|"Busy As Bees" by Robert Satterfield for Cleveland News/N.E.A., January 25, 1918|
So, with so much emphasis in Donald Joffrey Trump's State of the Union address on equating undocumented immigrants with rapists and murderers, I opted instead for these cartoons illustrating the 1918 version of anti-immigrant hysteria.
Back then, the bêtes noires (or schwarze Bestien if you will) were the Germans.
|"Fenced In!" by Rollin Kirby in New York World, January, 1918|
|"Where He Can Be Kept Out of Mischief" by Jay "Ding" Darling in New York Tribune, January, 1918|
In January 1918, the CIP learned that Altendorf was accompanying one Lothar Witzke from Mexico City to the U.S. border. Witzke was a 22-year-old former lieutenant in the Germany navy, who alternately went by Harry Waberski, Hugo Olson and Pablo Davis, to name just a few of his many aliases. He had long been under CIP surveillance as a suspected German spy and saboteur. During the trip from Mexico City, Witzke had no suspicion that his companion was an Allied double agent taking note of Witzke's every move and indiscretion. At one point, a drunk Witzke let slip bits of information that Altendorf quickly passed on to Butcher. Specifically, Altendorf informed the CIP that Witzke's handlers had sent him back to the United States to incite mutiny within the U.S. Army and various labor unions, conduct sabotage and assassinate American officials.

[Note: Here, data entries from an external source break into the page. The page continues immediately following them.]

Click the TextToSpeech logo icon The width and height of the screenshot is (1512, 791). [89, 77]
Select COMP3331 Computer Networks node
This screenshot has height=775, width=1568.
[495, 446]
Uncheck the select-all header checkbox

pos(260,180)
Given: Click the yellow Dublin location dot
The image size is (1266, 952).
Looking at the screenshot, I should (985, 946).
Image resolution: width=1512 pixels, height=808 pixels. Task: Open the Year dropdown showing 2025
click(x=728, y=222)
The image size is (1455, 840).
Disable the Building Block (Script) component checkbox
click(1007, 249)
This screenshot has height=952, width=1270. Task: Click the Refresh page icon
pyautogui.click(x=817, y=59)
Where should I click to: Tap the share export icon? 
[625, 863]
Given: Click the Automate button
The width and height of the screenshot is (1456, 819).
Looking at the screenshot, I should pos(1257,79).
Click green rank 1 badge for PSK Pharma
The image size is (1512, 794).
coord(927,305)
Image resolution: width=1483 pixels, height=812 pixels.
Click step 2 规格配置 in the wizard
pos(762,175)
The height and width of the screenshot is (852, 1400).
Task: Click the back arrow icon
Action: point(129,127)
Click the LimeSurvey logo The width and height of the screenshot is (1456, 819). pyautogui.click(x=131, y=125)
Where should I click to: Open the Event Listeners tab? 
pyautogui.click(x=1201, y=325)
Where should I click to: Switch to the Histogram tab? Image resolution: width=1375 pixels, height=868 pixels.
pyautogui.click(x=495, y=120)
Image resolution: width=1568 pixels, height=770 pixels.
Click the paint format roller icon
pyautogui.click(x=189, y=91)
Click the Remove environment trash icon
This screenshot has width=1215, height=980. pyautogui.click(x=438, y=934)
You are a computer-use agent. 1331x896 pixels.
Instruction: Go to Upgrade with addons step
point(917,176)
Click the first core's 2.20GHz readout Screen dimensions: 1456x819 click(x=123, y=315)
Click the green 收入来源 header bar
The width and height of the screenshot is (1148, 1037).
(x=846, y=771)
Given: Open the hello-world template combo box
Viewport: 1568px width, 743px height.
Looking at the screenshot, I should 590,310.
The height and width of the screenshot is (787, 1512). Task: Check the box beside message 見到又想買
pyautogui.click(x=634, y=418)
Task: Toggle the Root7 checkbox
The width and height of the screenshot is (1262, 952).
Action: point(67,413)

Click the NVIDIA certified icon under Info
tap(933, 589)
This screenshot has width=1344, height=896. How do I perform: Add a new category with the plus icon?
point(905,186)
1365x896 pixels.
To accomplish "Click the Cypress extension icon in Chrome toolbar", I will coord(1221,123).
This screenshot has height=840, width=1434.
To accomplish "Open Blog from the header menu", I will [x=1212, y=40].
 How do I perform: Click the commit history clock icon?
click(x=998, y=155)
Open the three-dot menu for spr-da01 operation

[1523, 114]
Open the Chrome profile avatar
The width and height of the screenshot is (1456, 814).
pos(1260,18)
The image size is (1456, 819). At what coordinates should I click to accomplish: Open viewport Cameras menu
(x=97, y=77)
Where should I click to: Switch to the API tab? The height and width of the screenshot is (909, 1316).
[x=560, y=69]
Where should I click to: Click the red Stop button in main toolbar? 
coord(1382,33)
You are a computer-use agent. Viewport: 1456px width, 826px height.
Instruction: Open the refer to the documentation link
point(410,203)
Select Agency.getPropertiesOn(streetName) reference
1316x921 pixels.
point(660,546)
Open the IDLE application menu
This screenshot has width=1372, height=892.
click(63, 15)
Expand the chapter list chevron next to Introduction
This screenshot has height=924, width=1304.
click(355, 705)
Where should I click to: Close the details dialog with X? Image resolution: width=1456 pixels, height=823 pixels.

On or about Feb. 1, 1918, Butcher apprehended Witzke once he crossed the border at Nogales, and a search of Witzke's luggage revealed a coded letter and Russian passport. Capt. John Manley, assistant to Herbert Yardley in the Military Intelligence Division's MI-8 Cryptographic Bureau in Washington, D.C., deciphered the letter, revealing Witzke's German connections. The letter stated: "Strictly Secret! The bearer of this is a subject of the Empire who travels as a Russian under the name of Pablo Waberski. He is a German secret agent."
|"Wharf Rats" by Robert Carter in Philadelphia Press, January, 1918|
(Men of German heritage in the U.S. were required to register at their local post office, to carry their registration card at all times, and to report any change of address or employment; the same restrictions did not yet apply to women. That oversight would be fixed in April, 1918.)
|"Speed the Parting Guest" by Cy Hungerford in Pittsburgh Sun, January, 1918|
Okay, seriously: there were internment camps for German-Americans at Hot Springs, North Carolina; Fort Douglas, Utah; and Fort Oglethorpe, Georgia. Greene, however, seems to have believed German saboteurs were being sent to another facility entirely.
|"Coddling Them" by Sidney Joseph Greene in New York Evening Telegram, January 17, 1918|
Well, I suppose some of those tennis camps can be mighty rigorous.